Passage choisi:
↓

Comme les oiseaux migrateurs, le grand requin blanc fait le plein de lipides avant de se lancer dans la traversée des océans, montre une étude ciblée sur la «flottabilité» de ce prédateur redoutable, aujourd'hui menacé.

De nombreuses espèces animales entreprennent des migrations annuelles, coûteuses en énergie. Elles s'appuient sur des réserves emmagasinées avant le voyage. Chez les oiseaux migrant sur de longues distances, l'accumulation d'énergie peut ainsi entraîner un doublement du poids normal.

L'anguille d'Europe, ou anguille commune (Anguilla anguilla) a besoin par exemple d'un seuil minimum de graisse corporelle avant de partir se reproduire dans la mer des Sargasses.

Une équipe de biologistes conduite par Gen Del Raye (Université de Stanford, États-Unis) a montré le même phénomène de stockage de graisse préalable à la migration chez le grand requin blanc. Ses travaux sont publiés mercredi dans la revue Proceedings B de la Royal Society britannique.

Les lipides sont généralement les molécules de stockage privilégiées, en raison de leur haute densité énergétique et parce qu'elles peuvent être synthétisées à partir de n'importe quel type de nourriture ingérée.

Le grand requin blanc (Carcharodon carcharias), dont certains spécimens atteignent cinq mètres de long, pèse en moyenne 1,3 tonne. Espèce protégée, il se trouve dans toutes les mers tempérées. C'est le plus gros poisson prédateur de la planète.

Des études récentes ont montré qu'il était aussi un migrateur aux capacités étonnantes. Une équipe internationale de chercheurs a ainsi publié en 2005 dans la revue Science le temps «record» réalisé par un requin blanc femelle, pour faire la traversée aller-retour de l'océan Indien. «Nicole» avait parcouru plus de 20 000 km en un peu moins de neuf mois.

L'équipe de Gen Del Raye a pour sa part étudié le stockage d'énergie chez les requins blancs du Pacifique oriental, en observant les modifications dans la flottabilité de l'animal au cours de migrations sur de longues distances (4000 km).

↑

Extraits des lignes:
↓

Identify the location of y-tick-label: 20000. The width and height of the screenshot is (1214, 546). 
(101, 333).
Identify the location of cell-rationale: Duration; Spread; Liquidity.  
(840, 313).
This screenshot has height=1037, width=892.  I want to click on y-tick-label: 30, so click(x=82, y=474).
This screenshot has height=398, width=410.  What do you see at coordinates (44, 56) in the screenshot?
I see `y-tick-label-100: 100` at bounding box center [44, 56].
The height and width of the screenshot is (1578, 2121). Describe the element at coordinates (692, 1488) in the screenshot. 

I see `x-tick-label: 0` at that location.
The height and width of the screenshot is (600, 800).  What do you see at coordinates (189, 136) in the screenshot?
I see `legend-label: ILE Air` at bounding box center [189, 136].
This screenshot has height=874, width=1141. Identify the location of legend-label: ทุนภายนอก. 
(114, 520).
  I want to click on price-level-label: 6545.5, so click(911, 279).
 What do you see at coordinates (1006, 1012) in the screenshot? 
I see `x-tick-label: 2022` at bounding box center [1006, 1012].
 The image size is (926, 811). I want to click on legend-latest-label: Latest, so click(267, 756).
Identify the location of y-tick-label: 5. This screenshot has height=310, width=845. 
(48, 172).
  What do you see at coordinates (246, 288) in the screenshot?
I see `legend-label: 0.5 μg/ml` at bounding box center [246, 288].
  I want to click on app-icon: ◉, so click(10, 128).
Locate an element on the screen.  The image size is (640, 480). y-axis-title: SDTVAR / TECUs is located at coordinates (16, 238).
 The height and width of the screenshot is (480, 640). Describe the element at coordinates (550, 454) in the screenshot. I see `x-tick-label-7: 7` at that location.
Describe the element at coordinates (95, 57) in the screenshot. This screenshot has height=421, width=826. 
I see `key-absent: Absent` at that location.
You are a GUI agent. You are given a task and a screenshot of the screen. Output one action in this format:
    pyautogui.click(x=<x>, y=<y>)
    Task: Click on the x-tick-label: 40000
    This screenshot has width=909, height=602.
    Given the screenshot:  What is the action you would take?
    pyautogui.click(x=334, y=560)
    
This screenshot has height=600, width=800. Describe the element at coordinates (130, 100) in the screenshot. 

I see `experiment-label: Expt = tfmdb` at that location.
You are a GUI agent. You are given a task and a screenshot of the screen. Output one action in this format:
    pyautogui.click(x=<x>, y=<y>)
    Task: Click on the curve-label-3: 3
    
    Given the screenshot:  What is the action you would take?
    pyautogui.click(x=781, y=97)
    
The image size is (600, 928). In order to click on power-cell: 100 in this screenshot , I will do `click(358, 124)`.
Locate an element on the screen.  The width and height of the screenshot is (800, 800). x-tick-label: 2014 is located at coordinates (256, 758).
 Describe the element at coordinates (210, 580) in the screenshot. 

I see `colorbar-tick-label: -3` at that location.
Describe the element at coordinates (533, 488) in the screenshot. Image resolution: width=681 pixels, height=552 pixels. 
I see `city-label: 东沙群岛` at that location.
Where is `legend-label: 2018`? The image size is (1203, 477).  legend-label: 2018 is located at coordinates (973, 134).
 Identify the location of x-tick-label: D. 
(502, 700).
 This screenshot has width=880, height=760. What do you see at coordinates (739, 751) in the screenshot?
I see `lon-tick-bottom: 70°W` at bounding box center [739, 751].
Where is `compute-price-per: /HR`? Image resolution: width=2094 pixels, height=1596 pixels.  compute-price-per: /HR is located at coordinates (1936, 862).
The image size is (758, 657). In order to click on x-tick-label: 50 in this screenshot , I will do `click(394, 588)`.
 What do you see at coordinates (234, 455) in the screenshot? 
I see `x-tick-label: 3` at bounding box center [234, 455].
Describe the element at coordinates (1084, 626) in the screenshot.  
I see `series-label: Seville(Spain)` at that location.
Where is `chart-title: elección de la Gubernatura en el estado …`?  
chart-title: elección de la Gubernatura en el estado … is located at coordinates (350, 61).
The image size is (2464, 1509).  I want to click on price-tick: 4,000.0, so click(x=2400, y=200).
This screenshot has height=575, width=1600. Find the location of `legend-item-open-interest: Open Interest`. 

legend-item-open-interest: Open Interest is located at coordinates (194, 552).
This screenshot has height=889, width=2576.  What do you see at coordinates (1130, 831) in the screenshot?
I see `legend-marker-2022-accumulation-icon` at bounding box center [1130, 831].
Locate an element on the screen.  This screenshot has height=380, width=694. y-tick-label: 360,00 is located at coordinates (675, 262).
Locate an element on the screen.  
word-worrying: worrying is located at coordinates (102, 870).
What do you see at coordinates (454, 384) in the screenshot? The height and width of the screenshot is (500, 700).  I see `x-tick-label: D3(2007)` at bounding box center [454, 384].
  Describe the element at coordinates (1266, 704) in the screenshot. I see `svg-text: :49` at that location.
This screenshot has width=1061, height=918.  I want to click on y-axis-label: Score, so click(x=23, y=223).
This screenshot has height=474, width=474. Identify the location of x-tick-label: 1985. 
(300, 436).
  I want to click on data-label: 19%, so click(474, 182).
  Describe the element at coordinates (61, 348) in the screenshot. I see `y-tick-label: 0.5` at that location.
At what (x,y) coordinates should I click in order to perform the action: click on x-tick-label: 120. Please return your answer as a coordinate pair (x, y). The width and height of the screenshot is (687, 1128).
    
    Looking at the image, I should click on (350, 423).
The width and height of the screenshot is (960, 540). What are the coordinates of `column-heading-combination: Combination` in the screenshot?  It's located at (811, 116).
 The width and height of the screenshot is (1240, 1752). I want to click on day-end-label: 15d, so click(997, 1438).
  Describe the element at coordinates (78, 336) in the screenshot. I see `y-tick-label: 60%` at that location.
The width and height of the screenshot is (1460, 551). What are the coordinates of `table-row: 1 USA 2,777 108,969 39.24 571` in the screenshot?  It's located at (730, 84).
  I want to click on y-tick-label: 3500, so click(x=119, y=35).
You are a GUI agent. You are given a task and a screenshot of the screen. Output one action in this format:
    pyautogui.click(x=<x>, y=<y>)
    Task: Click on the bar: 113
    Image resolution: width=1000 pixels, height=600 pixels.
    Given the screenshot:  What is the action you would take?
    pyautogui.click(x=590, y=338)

↑

Consignes de l'exercice:
1: D'après le texte sur le grand requin blanc, quelle distance la femelle «Nicole» a-t-elle parcourue lors de sa traversée aller-retour de l'océan Indien ?
2: Reprenez le texte sur le grand requin blanc après sa dernière phrase et rédigez la suite.

Résultats par consigne:
1: Plus de 20 000 km, en un peu moins de neuf mois.

2:
Contrairement à la plupart des poissons, les requins ne possèdent pas de vessie natatoire pour contrôler leur flottabilité. Chez eux, c'est le foie, qui peut représenter 28% du poids total du corps et constitue une énorme réserve d'énergie, qui contribue à la flottabilité, conditionnée par le rapport entre le poids d'un objet dans l'eau et son volume.

Un foie de requin blanc de 456 kg contenant 400 litres d'huile peut par exemple fournir 50 kg de poussée, assez pour neutraliser le poids du requin dans l'eau.

Les chercheurs ont ainsi fait l'hypothèse que le métabolisme des réserves lipidiques du foie lors d'une migration prolongée peut être détectable dans les changements de flottabilité de l'animal.

Ils ont utilisé les données de capteurs électroniques pour évaluer la flottabilité des requins blancs, en mesurant les changements dans leur vitesse de plongée dérivante durant leur voyage.

L'analyse des données a montré que les requins blancs sont d'abord portés par des réserves importantes de lipides au début de la migration, mais perdent progressivement cette flottabilité au fur et à mesure que leurs réserves énergétiques sont consommées.

«Ces résultats constituent la première évaluation du stockage de l'énergie des requins migrateurs», ont conclu les chercheurs.